• **AIM OF THE TASK**
From the records below, state how many lines hold the string "vertical", without any other text.

++++

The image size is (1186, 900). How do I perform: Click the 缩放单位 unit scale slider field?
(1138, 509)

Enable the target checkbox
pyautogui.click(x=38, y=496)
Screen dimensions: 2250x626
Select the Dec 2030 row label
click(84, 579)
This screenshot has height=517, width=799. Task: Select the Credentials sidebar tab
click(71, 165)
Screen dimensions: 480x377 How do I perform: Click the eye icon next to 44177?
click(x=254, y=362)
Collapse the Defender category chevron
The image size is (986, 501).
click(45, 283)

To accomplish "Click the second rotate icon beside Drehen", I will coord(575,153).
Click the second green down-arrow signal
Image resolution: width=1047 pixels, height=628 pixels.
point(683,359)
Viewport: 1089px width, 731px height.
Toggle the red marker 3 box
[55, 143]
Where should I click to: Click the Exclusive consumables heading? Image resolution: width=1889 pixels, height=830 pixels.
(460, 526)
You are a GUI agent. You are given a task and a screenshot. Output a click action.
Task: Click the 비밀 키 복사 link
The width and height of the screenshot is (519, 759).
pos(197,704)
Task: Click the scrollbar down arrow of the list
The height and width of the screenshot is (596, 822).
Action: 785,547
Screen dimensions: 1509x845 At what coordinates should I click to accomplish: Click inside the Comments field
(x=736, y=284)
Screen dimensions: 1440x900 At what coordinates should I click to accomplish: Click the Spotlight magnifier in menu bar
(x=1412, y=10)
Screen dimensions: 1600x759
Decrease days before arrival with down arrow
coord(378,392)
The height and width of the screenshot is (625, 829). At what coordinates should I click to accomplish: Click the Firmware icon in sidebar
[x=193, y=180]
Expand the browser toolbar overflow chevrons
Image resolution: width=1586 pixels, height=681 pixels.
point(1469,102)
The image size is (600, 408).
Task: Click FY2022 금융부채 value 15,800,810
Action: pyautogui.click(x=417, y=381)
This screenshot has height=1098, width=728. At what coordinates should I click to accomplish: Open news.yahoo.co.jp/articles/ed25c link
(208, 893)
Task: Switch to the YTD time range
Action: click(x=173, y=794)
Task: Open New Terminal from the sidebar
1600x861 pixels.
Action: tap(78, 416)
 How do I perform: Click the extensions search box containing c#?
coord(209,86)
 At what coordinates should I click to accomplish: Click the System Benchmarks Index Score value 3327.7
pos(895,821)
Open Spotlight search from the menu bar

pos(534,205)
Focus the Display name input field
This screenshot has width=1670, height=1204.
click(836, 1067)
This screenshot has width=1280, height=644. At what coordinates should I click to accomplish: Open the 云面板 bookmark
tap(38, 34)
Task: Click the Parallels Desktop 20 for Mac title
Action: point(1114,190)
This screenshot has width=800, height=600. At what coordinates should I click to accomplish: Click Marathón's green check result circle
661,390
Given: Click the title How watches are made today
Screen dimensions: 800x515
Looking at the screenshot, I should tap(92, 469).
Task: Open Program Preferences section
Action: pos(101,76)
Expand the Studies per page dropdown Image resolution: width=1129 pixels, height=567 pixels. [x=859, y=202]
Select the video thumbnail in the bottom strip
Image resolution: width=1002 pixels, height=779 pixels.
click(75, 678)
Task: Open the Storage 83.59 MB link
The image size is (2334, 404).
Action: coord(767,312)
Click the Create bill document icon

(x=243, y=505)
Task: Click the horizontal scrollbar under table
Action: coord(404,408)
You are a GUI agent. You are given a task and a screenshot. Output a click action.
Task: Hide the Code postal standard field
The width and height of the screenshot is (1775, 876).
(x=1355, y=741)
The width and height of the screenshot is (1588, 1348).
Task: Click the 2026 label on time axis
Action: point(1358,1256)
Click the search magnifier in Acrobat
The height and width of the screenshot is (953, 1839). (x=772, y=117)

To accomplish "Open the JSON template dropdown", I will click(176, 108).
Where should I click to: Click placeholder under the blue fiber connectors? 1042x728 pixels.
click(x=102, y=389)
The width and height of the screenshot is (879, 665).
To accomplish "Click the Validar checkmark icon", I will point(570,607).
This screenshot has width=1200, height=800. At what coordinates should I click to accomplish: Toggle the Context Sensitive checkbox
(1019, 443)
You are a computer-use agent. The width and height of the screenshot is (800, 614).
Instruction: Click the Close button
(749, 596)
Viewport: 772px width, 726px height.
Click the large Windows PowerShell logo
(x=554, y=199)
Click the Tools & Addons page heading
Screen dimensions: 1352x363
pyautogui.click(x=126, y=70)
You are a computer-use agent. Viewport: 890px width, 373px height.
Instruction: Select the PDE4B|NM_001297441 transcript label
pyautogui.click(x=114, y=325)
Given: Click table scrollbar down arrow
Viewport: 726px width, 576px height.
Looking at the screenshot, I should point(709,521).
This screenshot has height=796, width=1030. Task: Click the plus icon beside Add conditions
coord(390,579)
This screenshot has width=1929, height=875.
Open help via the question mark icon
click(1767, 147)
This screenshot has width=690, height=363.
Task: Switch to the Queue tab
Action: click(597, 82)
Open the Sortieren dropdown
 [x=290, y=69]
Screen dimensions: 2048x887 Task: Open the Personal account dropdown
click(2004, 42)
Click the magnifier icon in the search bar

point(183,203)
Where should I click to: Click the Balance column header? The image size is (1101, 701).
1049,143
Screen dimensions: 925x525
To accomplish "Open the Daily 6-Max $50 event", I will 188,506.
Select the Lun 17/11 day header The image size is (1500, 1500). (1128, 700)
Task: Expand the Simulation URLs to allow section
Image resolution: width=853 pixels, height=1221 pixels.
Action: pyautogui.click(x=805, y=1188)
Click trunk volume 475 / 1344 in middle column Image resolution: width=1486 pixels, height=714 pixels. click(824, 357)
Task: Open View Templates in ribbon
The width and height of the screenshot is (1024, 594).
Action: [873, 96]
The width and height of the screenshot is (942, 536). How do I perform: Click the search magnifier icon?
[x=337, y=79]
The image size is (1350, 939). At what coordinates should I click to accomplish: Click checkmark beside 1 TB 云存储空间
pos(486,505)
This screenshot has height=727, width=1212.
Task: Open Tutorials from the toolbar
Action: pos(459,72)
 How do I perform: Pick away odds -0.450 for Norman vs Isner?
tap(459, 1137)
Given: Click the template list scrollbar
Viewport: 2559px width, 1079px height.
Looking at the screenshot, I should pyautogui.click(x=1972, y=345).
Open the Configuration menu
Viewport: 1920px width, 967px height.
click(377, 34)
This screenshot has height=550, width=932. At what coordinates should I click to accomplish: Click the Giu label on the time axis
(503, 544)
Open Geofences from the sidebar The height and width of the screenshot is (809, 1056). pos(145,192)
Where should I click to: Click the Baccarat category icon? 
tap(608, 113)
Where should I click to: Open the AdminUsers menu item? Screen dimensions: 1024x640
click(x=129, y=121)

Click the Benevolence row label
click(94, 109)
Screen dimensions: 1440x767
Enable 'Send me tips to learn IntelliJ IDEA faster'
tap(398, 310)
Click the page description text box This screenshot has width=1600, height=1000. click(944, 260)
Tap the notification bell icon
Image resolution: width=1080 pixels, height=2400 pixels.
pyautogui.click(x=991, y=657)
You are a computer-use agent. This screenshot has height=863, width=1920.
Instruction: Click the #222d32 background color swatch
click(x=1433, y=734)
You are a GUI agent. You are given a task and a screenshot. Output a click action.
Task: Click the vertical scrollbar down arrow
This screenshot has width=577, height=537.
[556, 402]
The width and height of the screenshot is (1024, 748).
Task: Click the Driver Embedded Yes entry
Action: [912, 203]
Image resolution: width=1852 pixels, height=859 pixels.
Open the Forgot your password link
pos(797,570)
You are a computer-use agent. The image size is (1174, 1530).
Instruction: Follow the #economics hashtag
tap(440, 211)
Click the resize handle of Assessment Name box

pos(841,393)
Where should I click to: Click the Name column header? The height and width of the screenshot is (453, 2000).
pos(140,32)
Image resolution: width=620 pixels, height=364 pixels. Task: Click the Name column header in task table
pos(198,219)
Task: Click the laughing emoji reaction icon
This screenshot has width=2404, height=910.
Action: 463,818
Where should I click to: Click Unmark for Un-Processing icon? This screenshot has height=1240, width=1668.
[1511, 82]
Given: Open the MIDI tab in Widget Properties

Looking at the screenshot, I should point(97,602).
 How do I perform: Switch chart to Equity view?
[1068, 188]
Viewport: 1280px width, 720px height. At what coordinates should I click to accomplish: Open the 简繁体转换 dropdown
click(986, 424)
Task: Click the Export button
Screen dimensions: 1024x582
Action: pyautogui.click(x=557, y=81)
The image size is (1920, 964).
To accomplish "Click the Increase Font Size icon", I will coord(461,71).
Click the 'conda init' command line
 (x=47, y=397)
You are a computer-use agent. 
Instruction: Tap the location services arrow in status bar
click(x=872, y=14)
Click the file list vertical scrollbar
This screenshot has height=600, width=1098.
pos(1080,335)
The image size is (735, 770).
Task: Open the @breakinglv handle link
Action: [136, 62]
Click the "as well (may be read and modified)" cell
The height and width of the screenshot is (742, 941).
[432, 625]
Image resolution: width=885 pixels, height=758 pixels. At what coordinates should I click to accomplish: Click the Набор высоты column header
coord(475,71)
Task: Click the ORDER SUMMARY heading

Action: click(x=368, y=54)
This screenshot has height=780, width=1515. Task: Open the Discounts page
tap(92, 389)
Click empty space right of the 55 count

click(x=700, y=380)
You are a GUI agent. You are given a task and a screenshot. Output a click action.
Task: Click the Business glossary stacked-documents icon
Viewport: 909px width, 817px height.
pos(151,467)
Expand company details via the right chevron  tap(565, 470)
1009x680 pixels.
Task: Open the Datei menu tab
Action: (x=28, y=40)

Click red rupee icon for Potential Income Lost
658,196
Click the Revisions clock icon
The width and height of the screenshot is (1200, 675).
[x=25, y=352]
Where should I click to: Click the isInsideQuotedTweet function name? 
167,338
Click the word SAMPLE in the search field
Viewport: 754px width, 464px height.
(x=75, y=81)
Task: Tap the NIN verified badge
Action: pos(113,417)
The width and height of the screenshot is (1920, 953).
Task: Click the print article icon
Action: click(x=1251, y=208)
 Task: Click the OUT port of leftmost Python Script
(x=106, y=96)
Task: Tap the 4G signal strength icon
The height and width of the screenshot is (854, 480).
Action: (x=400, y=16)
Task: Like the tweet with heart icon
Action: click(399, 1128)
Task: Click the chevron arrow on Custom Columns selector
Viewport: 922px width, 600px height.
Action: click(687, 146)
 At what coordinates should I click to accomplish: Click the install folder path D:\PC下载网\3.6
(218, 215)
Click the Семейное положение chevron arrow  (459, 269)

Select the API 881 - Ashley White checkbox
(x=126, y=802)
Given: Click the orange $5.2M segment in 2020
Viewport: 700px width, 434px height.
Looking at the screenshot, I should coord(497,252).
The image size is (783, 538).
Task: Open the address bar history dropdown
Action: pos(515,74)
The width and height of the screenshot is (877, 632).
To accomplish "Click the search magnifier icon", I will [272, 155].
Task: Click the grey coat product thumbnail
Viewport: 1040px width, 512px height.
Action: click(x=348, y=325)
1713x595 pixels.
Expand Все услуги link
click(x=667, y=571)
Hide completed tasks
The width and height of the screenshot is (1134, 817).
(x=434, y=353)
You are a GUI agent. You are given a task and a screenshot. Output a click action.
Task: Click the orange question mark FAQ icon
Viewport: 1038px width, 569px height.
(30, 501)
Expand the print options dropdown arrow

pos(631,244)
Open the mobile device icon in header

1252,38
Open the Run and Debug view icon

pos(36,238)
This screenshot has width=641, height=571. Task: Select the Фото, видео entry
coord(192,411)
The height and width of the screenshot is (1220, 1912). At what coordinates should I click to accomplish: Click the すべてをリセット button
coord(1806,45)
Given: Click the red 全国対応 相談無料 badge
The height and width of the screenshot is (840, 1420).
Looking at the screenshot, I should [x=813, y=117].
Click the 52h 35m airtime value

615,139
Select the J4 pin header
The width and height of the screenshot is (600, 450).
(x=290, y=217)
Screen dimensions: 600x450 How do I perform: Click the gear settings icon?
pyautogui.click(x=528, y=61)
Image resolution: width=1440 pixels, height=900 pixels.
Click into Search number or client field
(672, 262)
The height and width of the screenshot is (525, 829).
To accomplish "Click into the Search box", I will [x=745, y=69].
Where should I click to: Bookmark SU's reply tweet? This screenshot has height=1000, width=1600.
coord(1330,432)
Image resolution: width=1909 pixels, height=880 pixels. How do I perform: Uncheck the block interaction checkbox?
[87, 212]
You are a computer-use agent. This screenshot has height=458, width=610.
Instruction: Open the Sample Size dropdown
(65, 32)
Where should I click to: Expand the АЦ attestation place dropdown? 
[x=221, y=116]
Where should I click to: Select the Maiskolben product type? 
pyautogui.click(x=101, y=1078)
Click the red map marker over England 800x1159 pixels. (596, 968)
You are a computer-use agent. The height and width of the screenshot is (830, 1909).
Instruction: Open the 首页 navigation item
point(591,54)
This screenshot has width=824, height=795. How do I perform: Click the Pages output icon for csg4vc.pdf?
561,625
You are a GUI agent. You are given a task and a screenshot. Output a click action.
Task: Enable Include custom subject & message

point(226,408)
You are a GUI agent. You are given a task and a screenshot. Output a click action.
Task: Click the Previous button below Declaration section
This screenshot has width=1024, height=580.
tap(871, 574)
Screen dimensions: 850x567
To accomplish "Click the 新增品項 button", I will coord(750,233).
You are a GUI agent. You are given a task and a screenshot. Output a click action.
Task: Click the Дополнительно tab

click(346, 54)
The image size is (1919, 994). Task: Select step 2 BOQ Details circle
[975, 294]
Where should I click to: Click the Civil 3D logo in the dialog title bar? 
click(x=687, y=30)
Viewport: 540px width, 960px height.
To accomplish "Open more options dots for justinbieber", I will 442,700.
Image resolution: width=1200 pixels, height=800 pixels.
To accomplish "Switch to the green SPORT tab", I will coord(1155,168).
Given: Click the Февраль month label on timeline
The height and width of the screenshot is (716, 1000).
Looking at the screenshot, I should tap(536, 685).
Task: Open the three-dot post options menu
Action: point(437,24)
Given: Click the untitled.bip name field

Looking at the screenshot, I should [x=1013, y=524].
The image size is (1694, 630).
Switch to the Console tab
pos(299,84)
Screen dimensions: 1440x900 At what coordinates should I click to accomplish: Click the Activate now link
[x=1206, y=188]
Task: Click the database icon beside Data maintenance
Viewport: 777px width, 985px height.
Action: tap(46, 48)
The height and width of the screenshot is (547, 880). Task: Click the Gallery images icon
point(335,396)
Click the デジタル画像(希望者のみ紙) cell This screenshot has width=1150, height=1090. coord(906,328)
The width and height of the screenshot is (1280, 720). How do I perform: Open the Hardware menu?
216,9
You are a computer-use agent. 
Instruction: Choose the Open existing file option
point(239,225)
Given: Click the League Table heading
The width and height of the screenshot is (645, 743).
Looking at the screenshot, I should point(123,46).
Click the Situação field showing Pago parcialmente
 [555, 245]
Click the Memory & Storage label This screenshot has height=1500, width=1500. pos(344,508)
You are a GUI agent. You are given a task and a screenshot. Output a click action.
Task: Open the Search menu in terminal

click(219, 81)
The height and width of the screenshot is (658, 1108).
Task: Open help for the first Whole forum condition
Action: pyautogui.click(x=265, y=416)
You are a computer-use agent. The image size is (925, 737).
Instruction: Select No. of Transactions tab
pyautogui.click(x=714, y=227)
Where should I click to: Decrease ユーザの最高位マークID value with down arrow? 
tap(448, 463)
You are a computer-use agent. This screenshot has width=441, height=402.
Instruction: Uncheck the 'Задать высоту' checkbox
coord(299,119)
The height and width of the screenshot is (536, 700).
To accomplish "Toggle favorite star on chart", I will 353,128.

++++

• **SOLUTION FOR THIS EXERCISE**
2